## start Document extract
30 May 2025
This week’s TGIF considers a recent Court of Appeal decision concerning the extent to which an owner of property can pursue its proprietary rights whilst the company is in administration.
In the NSW Court of Appeal decision (Jet Midwest, Inc v Regional Express Holdings Limited trading as Regional Express Airlines (Administrators Appointed) [2025] NSWCA 101), Mitchelmore JA, McHugh JA and Ball JA determined that an owner of property could not pursue its proprietary rights against a company in administration.
Regional Express Airlines (Administrators Appointed) (Regional Express) is the parent company of Rex Investment Holdings Pty Ltd (Administrators Appointed) (Rex). On 15 October 2019, Rex entered into an agreement to purchase aircraft and parts from Jet Midwest, Inc (Jet Midwest) for US$2 million. Rex paid a deposit of US$200,000 (deposit) held in escrow by an American firm.
Delivery of the aircraft and parts was scheduled to occur by 31 October 2019, or otherwise, a date agreed between the parties. The aircraft were stored in Arizona until delivery. Jet Midwest was responsible for the payment of the monthly storage fee and paid those fees until February 2023. In February 2023, Jet Midwest learnt that Rex or Regional Express had arranged for the aircraft to be disassembled with parts either transported to Wagga Wagga, sold or scrapped.
Jet Midwest commenced proceedings against Regional Express claiming trespass and conversion. Shortly thereafter, Rex and Regional Express went into voluntary administration.
Jet Midwest made an application under section 440D of the Corporations Act 2001 (Cth) (the Act) seeking leave to join Rex to the proceeding and orders that Rex and Regional Express deliver up any aircraft parts in their possession and release the deposit to it.
In opposition to the application, an administrator of Rex and Regional Express gave evidence that the administrators had commenced a competitive process for the sale or recapitalisation of the companies.
Jet Midwest’s application for leave was refused by the Supreme Court of New South Wales. Jet Midwest appealed the decision.
The Court of Appeal (all three judges agreeing) dismissed Jet Midwest’s appeal. In doing so, the judges acknowledged that the appeal raised a novel issue as to the interplay between sections 440D and 442C of the Act.
The Court of Appeal determined that the primary judge did not:
The Court of Appeal agreed with the primary judge that Jet Midwest was protected during the administration sale process by section 442C of the Act. Under section 442C of the Act, if the administrators became aware of any parts belonging to Jet Midwest, the administrators would need to seek the consent of Jet Midwest or alternatively, the leave of a court, to dispose of those parts. A court would only grant such leave, if it was satisfied that appropriate arrangements had been made to adequately protect Jet Midwest’s interests.
## end Document extract
What to do:
- a) Reproduce the Jet Midwest case note word for word, everything from "Jet Midwest’s application" down to "and 442C of the Act.".
- b) Write the next part of the Jet Midwest case note, starting after its last sentence.
## start Dataset rows
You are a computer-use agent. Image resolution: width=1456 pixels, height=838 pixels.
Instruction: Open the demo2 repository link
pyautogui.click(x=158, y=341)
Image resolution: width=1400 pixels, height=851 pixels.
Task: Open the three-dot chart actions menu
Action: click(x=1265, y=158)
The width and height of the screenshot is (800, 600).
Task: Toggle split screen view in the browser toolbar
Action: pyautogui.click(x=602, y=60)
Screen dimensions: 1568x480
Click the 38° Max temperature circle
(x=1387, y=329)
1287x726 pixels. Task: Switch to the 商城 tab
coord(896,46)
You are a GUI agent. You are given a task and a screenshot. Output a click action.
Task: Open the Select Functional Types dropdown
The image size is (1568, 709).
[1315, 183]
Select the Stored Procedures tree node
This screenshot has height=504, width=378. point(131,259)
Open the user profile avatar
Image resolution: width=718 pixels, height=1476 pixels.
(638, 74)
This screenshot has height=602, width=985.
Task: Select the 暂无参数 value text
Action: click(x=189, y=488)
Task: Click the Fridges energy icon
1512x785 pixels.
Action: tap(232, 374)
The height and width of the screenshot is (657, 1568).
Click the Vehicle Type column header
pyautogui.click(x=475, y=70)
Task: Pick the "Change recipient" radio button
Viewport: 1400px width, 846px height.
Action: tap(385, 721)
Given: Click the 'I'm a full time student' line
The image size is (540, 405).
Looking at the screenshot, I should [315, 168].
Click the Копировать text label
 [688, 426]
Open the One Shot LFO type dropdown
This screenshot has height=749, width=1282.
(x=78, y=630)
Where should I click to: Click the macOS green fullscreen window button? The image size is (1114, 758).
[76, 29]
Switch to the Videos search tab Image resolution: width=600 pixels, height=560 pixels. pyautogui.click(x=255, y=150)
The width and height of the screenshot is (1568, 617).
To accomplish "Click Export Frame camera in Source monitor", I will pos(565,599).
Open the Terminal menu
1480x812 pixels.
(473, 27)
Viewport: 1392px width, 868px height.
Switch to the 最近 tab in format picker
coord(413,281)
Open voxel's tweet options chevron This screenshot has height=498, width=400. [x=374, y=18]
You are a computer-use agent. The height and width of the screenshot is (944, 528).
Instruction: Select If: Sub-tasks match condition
## end Dataset rows
Outputs for the tasks:
- a)
Jet Midwest’s application for leave was refused by the Supreme Court of New South Wales. Jet Midwest appealed the decision.
The Court of Appeal (all three judges agreeing) dismissed Jet Midwest’s appeal. In doing so, the judges acknowledged that the appeal raised a novel issue as to the interplay between sections 440D and 442C of the Act.

- b)
Further, section 442C also provided for Jet Midwest to make its own application for orders that the administrators not carry out the sale.
Jet Midwest argued that section 442C would not appropriately compensate it for the losses suffered. The Court of Appeal rejected this, finding that appropriate consideration had been given by the primary judge to Jet Midwest’s damages. In particular, the primary judge had drawn attention to the fact that if Jet Midwest’s claims remained unresolved after the administration period, it could bring a claim for diminution in the value of the parts being used by Rex.
The Court of Appeal found the legislative framework of Pt 5.3A of the Act prohibited Jet Midwest from pursuing its proprietary rights during the period that Rex and Regional Express were in administration. The Court of Appeal agreed with the primary judge’s observation that the object of Pt 5.3A was to maximise the prospects of the company continuing in existence or return to creditors.
Therefore, in the absence of consent of the administrators or leave of the Court under section 440D of the Act, Jet Midwest could not bring its claim.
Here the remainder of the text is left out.